Can you give these items again with each "pixels" switched to "px" and everything else unchanged, leaving the pictures out?

-------- Items

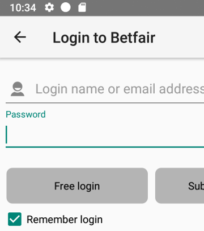Click the teal Password floating label

pos(26,114)
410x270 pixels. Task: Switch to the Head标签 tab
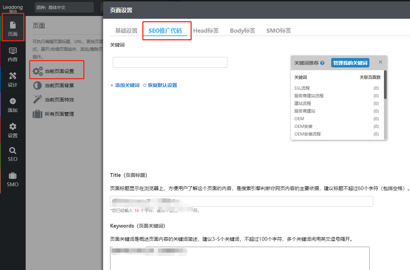coord(206,31)
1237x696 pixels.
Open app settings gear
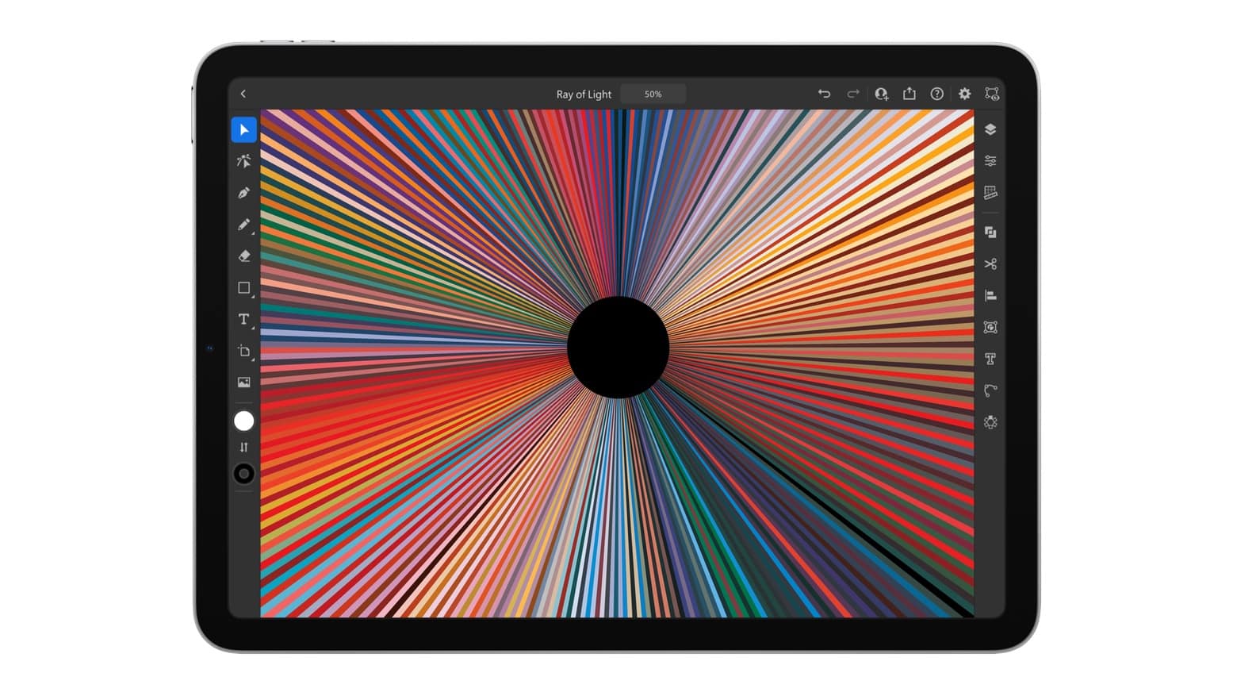coord(964,94)
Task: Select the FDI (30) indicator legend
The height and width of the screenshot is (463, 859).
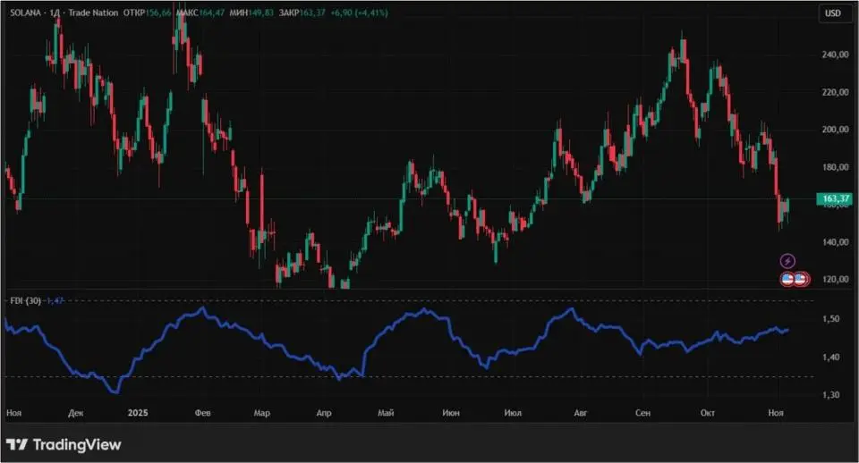Action: (x=23, y=301)
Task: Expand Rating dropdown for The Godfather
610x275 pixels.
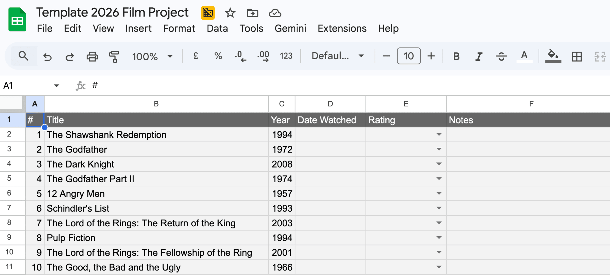Action: click(x=439, y=149)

----------------

Written solution ▸
Click the teal Password floating label

pos(26,114)
410x270 px. Task: Switch to the Head标签 tab
coord(206,31)
1237x696 px.
Open app settings gear
coord(964,94)
Task: Select the FDI (30) indicator legend
The height and width of the screenshot is (463, 859).
Action: (x=23, y=301)
Task: Expand Rating dropdown for The Godfather
610x275 px.
Action: click(x=439, y=149)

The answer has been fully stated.